Fev 04

CPLP

Os acasos da história não me fizeram combatente, mas desejo que se cumpra a honra com adequada inteligência, para que os cobardes e os traidores nunca sejam os vencedores nas brumas da memória. Os mortos de todas estas guerras, pelos muitos lados de tais combates, bem merecem que as respectivas mortes não tenham sido em vão. E os heróis que ainda resistem, de um lado e de outro, exigem a adequada paz dos bravos. Sem deserção dos homens bons, dos homens livres e dos homens de boa vontade. Ai das pátrias que não respeitam os que morreram pelas suas próprias pátrias.

 

Os massacres e as chacinas de ambos os lados não são para esquecer, mas para guardar por dentro da memória.

 

Quase todas as descolonizações da imperial Europa que Deus tem foram, quase todas levadas a cabo por governos ditos de direita.
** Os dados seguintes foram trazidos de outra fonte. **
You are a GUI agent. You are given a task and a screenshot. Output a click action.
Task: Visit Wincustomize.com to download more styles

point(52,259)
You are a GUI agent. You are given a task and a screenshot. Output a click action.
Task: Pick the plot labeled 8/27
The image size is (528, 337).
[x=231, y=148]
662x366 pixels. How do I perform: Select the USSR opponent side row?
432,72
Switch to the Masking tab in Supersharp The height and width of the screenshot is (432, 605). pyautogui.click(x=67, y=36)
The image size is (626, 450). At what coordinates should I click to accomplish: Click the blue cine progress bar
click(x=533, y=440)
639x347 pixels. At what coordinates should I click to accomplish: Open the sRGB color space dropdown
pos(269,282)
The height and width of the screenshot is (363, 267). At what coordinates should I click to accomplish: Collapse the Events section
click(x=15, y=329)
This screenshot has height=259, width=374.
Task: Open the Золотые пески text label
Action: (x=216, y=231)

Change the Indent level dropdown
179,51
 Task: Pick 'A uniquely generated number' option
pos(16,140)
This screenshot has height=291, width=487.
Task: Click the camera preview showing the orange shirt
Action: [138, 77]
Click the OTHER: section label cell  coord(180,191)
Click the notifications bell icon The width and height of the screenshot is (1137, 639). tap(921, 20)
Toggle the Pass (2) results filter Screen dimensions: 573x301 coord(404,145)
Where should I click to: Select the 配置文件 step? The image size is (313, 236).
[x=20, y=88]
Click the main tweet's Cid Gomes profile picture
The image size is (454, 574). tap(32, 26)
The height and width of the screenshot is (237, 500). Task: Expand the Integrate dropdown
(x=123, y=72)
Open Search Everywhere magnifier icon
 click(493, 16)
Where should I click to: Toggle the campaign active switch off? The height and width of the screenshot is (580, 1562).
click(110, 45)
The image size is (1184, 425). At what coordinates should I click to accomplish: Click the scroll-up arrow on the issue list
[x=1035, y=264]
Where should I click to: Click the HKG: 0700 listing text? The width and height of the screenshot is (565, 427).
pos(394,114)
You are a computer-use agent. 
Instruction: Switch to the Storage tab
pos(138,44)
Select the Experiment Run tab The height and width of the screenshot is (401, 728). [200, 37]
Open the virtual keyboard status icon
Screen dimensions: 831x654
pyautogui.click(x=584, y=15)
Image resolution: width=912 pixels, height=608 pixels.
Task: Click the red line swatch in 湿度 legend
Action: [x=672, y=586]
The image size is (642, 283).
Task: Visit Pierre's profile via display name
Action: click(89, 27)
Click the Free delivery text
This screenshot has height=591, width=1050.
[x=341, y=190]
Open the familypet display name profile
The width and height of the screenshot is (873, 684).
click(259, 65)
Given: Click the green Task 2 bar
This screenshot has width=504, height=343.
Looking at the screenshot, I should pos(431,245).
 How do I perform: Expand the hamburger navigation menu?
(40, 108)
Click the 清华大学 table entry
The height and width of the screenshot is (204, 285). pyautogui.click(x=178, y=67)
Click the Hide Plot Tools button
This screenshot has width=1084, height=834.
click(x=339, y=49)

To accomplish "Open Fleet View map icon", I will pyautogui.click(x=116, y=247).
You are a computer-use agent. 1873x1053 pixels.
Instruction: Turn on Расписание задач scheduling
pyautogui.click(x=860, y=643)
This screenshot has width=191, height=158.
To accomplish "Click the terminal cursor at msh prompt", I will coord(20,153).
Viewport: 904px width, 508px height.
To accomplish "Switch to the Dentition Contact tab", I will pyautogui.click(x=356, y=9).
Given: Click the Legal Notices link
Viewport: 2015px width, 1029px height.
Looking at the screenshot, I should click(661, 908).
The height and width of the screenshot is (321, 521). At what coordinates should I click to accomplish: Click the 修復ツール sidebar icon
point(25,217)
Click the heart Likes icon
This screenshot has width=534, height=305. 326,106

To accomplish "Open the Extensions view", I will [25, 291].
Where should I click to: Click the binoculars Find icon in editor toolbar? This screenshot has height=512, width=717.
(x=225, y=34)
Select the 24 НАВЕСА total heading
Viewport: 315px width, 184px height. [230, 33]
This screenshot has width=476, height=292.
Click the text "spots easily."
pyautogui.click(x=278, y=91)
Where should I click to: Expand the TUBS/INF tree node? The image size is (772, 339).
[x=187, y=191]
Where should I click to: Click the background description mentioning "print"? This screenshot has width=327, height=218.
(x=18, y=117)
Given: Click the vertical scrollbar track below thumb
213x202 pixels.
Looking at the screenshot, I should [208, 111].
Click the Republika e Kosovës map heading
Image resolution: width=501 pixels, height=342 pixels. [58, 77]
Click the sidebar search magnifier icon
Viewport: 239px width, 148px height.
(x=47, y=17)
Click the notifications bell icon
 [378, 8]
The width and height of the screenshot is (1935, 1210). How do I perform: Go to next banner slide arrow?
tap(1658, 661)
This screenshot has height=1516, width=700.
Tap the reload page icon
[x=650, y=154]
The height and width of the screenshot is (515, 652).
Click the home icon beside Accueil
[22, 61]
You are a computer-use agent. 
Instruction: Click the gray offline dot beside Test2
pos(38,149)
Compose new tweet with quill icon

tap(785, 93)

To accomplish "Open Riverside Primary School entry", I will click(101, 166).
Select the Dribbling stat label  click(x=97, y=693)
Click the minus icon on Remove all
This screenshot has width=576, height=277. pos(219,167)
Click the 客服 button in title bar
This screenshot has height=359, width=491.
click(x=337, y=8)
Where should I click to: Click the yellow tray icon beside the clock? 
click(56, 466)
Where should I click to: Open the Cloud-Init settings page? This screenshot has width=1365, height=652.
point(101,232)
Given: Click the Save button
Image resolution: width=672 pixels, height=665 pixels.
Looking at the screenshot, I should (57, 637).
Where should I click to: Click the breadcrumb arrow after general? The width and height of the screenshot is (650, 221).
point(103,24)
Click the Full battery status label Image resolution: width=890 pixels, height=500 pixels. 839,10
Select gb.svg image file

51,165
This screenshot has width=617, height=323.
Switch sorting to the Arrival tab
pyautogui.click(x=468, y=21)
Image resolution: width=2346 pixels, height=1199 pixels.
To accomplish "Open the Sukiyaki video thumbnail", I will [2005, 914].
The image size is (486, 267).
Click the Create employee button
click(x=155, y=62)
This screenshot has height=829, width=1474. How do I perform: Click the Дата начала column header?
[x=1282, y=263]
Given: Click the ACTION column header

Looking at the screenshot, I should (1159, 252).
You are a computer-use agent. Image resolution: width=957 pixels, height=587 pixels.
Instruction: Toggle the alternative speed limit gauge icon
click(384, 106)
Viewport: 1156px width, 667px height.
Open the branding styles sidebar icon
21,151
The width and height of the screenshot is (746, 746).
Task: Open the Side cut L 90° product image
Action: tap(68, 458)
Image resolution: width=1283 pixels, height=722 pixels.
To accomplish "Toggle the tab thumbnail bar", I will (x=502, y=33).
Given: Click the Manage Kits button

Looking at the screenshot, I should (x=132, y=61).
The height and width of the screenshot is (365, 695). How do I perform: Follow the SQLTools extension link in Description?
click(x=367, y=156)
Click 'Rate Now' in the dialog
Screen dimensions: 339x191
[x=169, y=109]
Com efeito, mesmo em França, as esquerdas que não obedeciam aos patrões da guerra fria, ainda tinham, nos anos quarenta e cinquenta, obediência ao impulso do patriotismo imperial.

 

O mesmo que marcou a nossa Primeira República e que o salazarismo traiu com a gestão de merceeiro do Acto Colonial, que não seguiu os planos monárquicos de Paiva Couceiro, ou os sonhos republicanos das missões laica, implantados por Paiva Couceiro ou Álvaro de Castro.

 

Mesmo a oposição de esquerda ao salazarismo só muito no crepúsculo da Ditadura é que abandonou essa perspectiva da nação una, ainda bem agitada pelo capitão Henrique Galvão, antes e depois da aventura do Santa Liberdade. Mas também foi este inspector colonial que, em pleno Palácio de São Bento, como deputado salazarista, teve a ousadia de, num relatório, denunciar os resquícios de escravatura que se mantinham no chamado trabalho forçado em Angola.

 

Na época da denúncia, as colónias ainda não tinham voltado ao velho nome de províncias ultramarinas, como vai acontecer com o primeiro ministro do Ultramar, um ilustre maçon que já veio tarde demais para o sonho imperial da integração, quando fracas eram nossas forças e já não podíamos livrar-nos da pressão internacional.

 

Mesmo o que a propaganda salazarista balbuciava em tempo de guerra, da nação una e indivisível, segundo velho desenho de Galvão, apenas visava adiar aquilo que ele considerava inevitável: uma terceira guerra mundial, onde o Ocidente pagaria a Lisboa esse esforço de resistência.

 

Pena que tenha tardado essa corrida contra o tempo, abolindo o indigenato e praticano o pluri-racial e o pluri-continental. Os portugueses e os povos que estavam sob formal soberania portuguesa acabaram como simples peças de um xadrez de guerras por procuração, com que se disfarçou a guerra fria.

 

Os resultados foram dramaticamente consequentes, com o revigorar dos conflitos armados em Angola e Moçambique, já depois da saída de cena da república dos portugueses.

 

É evidente que não posso ter saudades de futuro de um modelo que produziu colonialismo, escravatura e racismo, o lado sombrio de um outro luminoso sonho que o tempo não quer cumprir. E tenho de agradecer a todos esses povos o facto de quererem ser independentes.

 

A melhor forma de continuarmos a procurar Portugal fora de Portugal passa pelo universal dos futuros laços qye se tecerem entre essas diversas comunidades de várias pátrias da mesma pátria de uma língua comum que há-de ser mátria. Uma super-nação de várias nações, a caminho de uma super-nação futura que tenha o Brasil como líder.

 

Aquilo a que chamam CPLP é imperfeito esboço de um mais vasto sonho que, dia a dia, as plurais identidades e culturas podem referendar pela comunidade das coisas que se amam, com saudades de futuro.